What the exercise asks: The required output is the lines below from the line containing "Click the quick" to the line containing "Task: Switch to the Boot tab label", inclusive, retyped exactly. No other lines belong in it.

Input for this task:
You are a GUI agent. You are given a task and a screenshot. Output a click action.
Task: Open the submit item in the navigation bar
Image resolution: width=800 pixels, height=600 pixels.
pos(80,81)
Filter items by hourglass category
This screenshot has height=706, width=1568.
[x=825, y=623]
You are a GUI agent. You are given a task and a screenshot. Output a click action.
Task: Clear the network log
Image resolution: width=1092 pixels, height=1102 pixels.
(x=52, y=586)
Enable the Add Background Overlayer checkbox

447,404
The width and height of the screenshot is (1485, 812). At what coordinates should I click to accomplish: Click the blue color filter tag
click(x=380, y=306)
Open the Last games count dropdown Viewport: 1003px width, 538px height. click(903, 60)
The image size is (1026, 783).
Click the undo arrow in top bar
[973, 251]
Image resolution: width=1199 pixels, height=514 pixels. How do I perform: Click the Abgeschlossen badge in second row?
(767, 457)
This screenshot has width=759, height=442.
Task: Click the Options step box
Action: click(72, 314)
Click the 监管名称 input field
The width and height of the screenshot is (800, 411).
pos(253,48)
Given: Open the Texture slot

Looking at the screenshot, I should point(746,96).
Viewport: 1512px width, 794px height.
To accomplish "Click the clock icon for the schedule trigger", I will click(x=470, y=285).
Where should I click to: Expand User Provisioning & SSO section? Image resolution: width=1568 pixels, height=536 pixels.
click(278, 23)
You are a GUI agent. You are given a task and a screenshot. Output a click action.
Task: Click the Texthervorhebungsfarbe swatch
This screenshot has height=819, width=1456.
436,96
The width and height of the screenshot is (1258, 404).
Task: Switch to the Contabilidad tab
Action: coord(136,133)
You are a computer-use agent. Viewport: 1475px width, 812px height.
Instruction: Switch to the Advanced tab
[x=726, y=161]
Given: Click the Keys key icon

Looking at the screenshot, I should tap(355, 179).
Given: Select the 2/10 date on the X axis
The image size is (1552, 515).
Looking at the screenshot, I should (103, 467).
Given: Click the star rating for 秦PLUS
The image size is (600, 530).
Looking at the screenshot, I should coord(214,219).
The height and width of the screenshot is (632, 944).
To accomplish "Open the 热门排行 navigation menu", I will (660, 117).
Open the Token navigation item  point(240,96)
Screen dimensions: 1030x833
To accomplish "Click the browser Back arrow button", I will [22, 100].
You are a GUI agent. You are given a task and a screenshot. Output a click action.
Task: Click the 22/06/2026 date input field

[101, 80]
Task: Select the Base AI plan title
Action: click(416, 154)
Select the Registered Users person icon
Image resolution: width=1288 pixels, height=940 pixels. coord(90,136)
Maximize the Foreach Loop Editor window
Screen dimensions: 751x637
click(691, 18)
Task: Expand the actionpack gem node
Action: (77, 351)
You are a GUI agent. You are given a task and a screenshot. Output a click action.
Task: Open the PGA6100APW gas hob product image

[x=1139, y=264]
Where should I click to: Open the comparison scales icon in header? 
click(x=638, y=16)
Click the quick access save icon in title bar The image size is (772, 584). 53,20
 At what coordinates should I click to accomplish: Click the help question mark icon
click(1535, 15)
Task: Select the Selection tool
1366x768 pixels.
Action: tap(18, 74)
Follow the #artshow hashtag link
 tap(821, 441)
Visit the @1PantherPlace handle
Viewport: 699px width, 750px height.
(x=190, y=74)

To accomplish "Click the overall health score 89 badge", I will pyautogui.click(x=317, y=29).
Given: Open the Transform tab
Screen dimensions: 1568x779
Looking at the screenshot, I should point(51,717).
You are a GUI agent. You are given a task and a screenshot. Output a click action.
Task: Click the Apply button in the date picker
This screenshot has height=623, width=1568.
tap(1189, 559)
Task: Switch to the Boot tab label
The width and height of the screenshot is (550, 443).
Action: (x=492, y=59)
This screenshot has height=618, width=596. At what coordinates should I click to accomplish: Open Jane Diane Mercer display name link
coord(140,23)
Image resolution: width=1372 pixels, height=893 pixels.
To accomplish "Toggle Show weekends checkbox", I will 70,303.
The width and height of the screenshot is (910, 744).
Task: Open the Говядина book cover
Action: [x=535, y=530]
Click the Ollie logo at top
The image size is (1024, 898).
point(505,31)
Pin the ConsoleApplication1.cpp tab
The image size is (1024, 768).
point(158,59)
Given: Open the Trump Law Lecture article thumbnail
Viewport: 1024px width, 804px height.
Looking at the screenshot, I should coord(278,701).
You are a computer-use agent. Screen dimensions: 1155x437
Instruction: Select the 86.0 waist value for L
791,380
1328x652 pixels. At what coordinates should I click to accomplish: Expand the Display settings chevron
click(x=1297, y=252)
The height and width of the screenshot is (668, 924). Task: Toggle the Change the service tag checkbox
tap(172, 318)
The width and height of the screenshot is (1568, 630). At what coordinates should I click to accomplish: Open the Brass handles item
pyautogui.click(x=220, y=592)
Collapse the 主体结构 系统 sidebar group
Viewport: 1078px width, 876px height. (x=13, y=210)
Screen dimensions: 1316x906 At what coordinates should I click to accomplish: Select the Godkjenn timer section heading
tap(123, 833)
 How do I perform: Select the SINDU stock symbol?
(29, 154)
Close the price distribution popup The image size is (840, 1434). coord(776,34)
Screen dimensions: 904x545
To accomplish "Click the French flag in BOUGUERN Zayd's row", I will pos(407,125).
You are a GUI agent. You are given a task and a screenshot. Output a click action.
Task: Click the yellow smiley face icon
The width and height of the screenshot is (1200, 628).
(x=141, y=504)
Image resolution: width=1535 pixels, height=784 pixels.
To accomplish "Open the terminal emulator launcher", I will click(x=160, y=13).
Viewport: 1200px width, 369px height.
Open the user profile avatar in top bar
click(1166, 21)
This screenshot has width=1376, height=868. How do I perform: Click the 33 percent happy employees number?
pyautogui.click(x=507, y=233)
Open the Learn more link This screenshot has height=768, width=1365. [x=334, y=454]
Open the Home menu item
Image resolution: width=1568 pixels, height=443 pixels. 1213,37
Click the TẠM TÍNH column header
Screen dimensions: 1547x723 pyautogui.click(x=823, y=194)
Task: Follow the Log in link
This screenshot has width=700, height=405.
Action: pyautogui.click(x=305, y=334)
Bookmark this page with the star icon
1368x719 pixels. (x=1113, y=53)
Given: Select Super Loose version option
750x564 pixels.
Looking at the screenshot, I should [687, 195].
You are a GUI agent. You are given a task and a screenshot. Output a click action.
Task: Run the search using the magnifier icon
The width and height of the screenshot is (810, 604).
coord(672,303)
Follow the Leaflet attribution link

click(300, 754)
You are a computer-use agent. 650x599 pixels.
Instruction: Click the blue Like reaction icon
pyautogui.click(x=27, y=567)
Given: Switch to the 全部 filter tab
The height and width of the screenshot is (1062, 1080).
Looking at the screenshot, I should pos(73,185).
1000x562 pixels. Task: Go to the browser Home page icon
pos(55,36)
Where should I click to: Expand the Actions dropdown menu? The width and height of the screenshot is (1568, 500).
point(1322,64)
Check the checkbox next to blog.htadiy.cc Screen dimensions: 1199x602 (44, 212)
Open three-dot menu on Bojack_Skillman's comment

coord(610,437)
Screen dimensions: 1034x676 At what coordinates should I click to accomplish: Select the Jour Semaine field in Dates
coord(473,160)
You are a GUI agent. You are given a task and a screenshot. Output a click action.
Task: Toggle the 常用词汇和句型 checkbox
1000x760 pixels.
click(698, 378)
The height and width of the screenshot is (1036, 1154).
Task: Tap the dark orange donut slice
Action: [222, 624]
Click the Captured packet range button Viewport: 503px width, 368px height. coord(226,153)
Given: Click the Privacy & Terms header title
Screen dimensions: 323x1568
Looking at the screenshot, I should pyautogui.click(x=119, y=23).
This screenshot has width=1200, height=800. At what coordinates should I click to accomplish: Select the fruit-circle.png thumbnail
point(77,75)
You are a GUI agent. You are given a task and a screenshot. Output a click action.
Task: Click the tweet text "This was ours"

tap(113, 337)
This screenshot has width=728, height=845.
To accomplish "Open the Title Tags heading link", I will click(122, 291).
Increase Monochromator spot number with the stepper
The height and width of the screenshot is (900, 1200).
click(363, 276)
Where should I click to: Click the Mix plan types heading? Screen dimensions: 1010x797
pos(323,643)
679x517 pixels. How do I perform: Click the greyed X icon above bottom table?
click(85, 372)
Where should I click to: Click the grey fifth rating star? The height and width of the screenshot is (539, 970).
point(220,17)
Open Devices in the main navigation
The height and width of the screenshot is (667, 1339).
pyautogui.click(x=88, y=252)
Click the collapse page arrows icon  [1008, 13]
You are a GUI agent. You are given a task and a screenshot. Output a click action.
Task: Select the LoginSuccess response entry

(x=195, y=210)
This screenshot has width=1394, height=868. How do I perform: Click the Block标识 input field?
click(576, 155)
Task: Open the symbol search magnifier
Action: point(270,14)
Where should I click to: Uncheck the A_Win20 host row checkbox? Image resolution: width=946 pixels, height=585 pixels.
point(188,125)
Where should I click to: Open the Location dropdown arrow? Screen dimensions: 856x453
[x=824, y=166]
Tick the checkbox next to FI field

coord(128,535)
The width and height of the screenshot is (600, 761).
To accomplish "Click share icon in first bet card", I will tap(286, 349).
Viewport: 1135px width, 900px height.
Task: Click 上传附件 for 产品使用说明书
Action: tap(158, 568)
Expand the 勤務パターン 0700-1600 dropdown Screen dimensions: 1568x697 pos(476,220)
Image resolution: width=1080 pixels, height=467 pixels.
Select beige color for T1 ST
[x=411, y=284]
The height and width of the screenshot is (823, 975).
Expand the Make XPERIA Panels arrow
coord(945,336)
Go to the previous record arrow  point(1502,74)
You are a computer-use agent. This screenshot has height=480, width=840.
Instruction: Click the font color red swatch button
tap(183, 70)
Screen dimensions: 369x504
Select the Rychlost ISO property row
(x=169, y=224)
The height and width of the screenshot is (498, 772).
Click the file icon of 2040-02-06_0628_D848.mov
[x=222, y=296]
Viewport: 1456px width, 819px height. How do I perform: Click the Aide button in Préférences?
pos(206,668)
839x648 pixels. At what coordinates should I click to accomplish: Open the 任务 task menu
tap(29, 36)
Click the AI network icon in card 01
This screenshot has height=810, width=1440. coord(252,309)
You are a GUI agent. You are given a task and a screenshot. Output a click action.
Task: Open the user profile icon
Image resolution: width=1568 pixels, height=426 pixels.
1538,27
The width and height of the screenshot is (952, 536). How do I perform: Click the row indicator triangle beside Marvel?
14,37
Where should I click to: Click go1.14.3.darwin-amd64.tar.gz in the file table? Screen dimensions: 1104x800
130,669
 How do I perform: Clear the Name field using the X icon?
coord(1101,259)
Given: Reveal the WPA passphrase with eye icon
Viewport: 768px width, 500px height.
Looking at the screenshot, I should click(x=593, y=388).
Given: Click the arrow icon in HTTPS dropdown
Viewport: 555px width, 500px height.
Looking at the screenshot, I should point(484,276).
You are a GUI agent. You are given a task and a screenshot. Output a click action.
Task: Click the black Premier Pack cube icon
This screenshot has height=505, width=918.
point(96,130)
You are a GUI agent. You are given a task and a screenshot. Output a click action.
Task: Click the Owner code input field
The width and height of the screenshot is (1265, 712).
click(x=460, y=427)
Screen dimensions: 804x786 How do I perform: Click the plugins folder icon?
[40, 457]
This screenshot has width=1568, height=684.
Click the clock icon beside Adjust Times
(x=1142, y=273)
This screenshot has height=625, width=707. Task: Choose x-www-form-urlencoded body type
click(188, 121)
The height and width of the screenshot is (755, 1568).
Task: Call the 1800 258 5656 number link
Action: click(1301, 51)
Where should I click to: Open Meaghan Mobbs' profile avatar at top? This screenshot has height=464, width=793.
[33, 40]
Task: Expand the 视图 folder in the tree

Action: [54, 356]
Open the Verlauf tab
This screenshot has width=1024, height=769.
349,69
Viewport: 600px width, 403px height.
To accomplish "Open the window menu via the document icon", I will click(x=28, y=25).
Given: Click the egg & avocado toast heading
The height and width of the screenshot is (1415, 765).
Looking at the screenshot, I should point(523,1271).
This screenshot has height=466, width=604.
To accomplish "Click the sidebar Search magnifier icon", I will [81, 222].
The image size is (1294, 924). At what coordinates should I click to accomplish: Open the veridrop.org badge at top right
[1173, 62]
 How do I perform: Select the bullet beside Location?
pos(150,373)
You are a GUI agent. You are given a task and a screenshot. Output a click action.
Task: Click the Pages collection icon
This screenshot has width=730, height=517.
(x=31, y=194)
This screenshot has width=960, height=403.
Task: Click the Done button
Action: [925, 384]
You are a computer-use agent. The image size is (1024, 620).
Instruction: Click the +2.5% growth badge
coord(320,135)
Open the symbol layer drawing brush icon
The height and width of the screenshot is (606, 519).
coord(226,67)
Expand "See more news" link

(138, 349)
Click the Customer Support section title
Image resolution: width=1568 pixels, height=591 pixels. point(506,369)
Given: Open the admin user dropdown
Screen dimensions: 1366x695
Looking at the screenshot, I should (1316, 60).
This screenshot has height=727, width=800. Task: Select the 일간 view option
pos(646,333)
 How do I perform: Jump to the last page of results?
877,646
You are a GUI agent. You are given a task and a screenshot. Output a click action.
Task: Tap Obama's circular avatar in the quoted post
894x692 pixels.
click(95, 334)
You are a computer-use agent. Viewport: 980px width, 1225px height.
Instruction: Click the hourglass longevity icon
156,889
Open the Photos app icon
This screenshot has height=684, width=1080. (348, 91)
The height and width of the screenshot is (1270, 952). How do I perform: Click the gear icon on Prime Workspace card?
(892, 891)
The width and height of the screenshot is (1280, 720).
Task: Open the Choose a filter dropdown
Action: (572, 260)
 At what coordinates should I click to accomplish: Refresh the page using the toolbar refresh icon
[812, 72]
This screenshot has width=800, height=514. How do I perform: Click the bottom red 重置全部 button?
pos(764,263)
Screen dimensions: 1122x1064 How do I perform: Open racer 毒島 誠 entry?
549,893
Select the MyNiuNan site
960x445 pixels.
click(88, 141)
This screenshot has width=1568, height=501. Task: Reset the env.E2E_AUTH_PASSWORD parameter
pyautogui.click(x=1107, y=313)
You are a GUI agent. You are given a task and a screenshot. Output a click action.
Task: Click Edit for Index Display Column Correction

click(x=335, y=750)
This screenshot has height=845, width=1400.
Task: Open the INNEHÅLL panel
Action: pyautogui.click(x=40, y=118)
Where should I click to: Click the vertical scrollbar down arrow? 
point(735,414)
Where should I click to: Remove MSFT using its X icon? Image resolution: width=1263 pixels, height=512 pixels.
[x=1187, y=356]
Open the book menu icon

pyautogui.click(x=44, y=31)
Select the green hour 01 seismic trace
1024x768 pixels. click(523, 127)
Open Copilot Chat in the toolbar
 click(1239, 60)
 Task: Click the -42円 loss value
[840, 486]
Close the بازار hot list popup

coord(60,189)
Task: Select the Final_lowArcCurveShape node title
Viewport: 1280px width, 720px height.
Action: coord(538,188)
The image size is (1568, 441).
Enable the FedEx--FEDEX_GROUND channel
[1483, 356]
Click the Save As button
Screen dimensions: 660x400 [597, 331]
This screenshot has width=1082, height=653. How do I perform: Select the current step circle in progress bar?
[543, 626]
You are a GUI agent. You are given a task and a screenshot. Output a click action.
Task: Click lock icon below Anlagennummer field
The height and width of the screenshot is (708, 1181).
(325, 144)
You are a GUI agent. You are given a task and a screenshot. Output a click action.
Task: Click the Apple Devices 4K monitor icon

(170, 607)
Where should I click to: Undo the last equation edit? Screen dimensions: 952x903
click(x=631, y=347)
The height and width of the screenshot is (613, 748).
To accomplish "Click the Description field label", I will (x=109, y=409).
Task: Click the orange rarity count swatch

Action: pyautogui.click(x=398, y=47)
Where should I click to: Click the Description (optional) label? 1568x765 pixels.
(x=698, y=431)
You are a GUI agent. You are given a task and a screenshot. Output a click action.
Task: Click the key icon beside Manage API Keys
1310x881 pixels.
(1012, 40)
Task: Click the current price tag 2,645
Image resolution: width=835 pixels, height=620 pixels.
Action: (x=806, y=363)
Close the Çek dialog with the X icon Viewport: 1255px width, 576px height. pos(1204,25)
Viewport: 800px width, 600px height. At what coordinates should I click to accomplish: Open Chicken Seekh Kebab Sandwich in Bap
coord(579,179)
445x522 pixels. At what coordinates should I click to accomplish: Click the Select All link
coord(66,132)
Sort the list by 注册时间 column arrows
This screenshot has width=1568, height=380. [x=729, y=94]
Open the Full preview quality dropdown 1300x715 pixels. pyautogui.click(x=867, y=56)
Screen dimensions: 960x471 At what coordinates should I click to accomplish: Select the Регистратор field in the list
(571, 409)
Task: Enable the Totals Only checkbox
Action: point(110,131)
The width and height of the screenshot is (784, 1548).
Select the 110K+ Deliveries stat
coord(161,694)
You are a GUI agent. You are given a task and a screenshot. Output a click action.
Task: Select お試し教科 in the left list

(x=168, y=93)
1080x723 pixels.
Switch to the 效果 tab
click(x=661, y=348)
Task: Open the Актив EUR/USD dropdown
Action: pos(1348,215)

Result:
Click the quick access save icon in title bar The image size is (772, 584). 53,20
 At what coordinates should I click to accomplish: Click the help question mark icon
click(1535, 15)
Task: Select the Selection tool
1366x768 pixels.
Action: tap(18, 74)
Follow the #artshow hashtag link
 tap(821, 441)
Visit the @1PantherPlace handle
Viewport: 699px width, 750px height.
(x=190, y=74)

To accomplish "Click the overall health score 89 badge", I will pyautogui.click(x=317, y=29).
Given: Open the Transform tab
Screen dimensions: 1568x779
Looking at the screenshot, I should point(51,717).
You are a GUI agent. You are given a task and a screenshot. Output a click action.
Task: Click the Apply button in the date picker
This screenshot has height=623, width=1568.
tap(1189, 559)
Task: Switch to the Boot tab label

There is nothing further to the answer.